The problem with Luther is not that he went, but that he did not go far enough. The Catholic church explains it best when it says that the Protestants are still its true daughters because they did not get all the way out from under its authority; namely its authority when it comes to tradition, as established fully by the Council of Trent. Too bad, for when we start adding tradition, as in the tradition that the Church changed the Law (and uses that change to ‘prove’ its authority!) from Sabbath to Sunday, we automatically have to drop the Scripture. Witness this quote from a writer at Scholacticus.wordpress who writes:

Well, color me a protestant, but it seem to me that the way infallibility and teaching authority works in the catholic church would incline aspiring young priests to read the Bible as a big handbook of prooftexts that just confirm what the magisterium infallibly teaches. I’m not trying to offend here–God knows I spent my teenage years reading the Bible as a handbook full of proof texts for a magisterium much less qualified than the catholic one–my point is merely that there is a very, very good reason that catholic laity didn’t read much of the Bible. That was the priest’s job. And there’s a good reason the priests didn’t exegete much of the Bible–the magisterium’s already done that authoritatively.

The problem wasn’t the protest: the problem was that the protest wasn’t enough of one, and we have been suffering ever since.

Gary Cristofaro

Amain Skip, incredibly well spoken!

Monica

Thanks for the clarification of what yah YOKE is I always thought it to be he taking away our sins. Very much appreciated

Seeker

I thought a yoke was to guide and direct… if this be true then Jesus would be saying learn to accept what truly guides us is when we be meek and humble. He be leading through example teaching others to duplicate what he is doing rather than be obedient to his teachings. And this is true for everyone. We truly only grow when we help others for that is God’s compensation for us seeking the truth…
My. 2c.

K. Promise

This is the best articles that I have ever read. Well said sir, well said!!!! They key is spirituality and humbleness, unfortunately the majority of the population is selfish. They reject the truth because it would disrupt their everyday lives, they would realize that He came to enforce His word thereby admonishing their wicked flesh. People want a god of convenience.

*Written task 1*
In the listing, reproduce the lines from the line with "Task: Click the 'Anonymize" up to and including the line with "coord(36,27)", substituting "drop-down menu" for "dropdown" and keeping everything else unchanged.
The text and the listing are unrelated to each other.

*Available records*

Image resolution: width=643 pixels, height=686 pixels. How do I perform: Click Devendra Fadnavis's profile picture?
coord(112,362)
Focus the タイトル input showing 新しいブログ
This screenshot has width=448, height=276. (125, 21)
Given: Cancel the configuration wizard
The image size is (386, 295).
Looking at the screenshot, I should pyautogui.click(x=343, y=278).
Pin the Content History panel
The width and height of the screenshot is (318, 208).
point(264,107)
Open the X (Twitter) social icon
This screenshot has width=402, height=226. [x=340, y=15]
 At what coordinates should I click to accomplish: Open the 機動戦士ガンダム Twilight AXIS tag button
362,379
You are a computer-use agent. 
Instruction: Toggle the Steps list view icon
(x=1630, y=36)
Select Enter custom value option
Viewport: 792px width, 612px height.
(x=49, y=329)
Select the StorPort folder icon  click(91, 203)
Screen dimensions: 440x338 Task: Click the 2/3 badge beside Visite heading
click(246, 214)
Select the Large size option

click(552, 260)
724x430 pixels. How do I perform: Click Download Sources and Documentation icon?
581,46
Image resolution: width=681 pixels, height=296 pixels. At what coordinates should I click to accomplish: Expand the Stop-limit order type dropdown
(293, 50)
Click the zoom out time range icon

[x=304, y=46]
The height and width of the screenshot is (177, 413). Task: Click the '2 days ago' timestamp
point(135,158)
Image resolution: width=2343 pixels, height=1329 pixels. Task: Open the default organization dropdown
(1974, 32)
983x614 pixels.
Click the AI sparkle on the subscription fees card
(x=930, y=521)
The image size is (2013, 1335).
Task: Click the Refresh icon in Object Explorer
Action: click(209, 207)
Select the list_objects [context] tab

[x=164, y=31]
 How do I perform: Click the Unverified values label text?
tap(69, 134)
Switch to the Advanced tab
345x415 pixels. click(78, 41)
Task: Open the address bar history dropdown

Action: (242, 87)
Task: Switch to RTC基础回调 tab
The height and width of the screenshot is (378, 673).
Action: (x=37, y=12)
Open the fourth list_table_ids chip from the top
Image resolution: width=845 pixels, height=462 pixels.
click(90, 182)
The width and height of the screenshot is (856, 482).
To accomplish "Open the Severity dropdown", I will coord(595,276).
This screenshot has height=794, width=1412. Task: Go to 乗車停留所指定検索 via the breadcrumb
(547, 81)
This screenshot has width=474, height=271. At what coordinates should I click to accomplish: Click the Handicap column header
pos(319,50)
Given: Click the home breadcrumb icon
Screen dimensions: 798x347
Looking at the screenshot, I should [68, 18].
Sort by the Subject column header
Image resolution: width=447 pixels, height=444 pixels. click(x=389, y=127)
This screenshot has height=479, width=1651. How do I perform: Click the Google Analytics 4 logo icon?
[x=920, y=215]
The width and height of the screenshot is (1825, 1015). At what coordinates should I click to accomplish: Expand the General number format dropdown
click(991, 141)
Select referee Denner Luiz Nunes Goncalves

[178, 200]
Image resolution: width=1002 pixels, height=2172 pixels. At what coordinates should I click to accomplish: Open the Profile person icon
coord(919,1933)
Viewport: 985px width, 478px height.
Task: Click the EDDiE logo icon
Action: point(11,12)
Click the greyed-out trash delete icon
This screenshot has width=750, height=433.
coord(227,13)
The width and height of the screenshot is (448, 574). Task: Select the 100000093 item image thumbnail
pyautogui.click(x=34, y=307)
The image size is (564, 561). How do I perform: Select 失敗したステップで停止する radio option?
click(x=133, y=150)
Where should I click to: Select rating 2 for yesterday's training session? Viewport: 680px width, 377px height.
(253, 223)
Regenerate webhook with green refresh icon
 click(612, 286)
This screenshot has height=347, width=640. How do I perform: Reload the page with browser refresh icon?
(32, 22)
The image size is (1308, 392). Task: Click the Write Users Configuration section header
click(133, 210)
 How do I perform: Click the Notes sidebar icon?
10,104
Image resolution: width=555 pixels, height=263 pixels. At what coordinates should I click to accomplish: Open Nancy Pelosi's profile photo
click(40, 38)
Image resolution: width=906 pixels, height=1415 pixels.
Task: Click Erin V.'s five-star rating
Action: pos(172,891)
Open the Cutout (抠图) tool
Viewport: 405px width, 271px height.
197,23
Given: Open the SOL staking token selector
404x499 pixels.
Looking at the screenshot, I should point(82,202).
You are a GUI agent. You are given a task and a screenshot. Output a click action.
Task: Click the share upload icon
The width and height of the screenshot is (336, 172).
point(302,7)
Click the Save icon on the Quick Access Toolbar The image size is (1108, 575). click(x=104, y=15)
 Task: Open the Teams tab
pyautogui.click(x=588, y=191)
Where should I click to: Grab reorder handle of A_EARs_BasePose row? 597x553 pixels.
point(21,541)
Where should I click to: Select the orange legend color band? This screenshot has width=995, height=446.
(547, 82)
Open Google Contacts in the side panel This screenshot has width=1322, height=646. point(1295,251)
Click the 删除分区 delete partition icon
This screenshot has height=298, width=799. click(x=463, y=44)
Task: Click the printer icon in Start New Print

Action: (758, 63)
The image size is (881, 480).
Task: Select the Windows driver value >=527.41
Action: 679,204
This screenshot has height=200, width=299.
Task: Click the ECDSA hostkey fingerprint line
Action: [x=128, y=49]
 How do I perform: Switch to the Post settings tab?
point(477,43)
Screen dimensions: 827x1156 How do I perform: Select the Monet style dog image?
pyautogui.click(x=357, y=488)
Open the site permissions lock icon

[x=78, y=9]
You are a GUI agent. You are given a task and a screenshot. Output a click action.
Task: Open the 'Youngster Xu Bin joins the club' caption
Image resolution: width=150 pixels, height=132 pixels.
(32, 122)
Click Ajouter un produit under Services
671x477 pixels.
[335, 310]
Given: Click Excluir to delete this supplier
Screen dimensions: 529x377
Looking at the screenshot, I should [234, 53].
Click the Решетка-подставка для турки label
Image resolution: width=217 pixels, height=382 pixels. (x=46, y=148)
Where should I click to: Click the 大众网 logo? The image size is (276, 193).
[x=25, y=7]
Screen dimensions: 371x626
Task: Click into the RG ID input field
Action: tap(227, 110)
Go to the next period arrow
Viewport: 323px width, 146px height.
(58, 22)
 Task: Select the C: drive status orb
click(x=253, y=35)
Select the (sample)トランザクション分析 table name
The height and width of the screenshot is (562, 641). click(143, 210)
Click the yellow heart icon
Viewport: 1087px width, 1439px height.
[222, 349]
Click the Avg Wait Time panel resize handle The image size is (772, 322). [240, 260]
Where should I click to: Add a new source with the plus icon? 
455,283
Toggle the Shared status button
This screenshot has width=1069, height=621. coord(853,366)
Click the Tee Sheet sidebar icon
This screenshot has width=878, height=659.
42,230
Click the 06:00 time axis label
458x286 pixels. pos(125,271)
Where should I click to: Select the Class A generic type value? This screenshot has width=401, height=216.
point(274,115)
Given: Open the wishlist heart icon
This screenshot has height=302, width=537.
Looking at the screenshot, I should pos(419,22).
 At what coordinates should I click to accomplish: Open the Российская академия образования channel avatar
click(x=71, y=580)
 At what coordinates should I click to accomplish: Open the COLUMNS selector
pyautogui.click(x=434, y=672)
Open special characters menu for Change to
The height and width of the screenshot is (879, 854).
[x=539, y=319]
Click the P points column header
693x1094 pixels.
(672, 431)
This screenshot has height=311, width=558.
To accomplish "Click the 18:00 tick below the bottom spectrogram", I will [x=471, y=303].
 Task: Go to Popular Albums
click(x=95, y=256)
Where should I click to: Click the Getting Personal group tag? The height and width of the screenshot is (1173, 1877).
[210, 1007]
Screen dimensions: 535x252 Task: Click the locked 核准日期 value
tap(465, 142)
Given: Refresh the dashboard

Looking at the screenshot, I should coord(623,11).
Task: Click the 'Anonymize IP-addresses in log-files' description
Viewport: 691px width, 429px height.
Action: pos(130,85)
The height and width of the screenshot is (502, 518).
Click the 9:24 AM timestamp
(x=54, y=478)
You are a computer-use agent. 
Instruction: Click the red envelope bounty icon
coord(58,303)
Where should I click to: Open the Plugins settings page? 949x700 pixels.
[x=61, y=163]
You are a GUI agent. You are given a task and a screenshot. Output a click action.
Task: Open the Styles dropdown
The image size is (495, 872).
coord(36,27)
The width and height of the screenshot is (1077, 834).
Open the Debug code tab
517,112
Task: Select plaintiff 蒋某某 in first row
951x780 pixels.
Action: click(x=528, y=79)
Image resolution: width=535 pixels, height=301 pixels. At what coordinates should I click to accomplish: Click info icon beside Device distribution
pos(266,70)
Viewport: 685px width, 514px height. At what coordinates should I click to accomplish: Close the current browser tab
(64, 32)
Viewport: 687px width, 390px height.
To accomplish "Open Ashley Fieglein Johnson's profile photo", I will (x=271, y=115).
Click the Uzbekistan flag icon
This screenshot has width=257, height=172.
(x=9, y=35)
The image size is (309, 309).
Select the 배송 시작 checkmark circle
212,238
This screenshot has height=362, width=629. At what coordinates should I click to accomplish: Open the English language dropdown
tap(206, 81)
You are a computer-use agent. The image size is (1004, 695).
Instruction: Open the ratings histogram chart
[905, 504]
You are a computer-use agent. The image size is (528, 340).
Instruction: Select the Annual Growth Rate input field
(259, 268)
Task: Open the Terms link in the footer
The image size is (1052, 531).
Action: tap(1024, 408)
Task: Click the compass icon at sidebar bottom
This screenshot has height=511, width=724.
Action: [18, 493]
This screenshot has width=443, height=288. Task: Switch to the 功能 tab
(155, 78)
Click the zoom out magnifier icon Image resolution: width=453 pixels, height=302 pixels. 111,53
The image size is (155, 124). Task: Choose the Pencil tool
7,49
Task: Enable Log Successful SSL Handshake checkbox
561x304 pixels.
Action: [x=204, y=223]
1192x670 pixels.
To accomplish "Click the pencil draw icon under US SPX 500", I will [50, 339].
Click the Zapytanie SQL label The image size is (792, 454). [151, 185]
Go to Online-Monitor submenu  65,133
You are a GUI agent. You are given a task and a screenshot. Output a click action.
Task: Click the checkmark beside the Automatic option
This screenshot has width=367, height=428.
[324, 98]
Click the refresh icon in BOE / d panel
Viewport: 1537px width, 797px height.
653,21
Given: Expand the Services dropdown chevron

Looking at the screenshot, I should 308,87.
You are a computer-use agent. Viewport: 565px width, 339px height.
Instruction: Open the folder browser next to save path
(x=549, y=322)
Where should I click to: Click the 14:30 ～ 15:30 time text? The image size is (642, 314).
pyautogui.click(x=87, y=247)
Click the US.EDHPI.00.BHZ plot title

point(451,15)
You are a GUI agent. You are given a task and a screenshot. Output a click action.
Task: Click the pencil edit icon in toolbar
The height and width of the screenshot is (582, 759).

*Written task 2*
According to the passage about Luther, which council fully established the Catholic church's authority on tradition?

*Complete output 1*
Task: Click the 'Anonymize IP-addresses in log-files' description
Viewport: 691px width, 429px height.
Action: pos(130,85)
The height and width of the screenshot is (502, 518).
Click the 9:24 AM timestamp
(x=54, y=478)
You are a computer-use agent. 
Instruction: Click the red envelope bounty icon
coord(58,303)
Where should I click to: Open the Plugins settings page? 949x700 pixels.
[x=61, y=163]
You are a GUI agent. You are given a task and a screenshot. Output a click action.
Task: Open the Styles drop-down menu
The image size is (495, 872).
coord(36,27)

*Complete output 2*
The Council of Trent.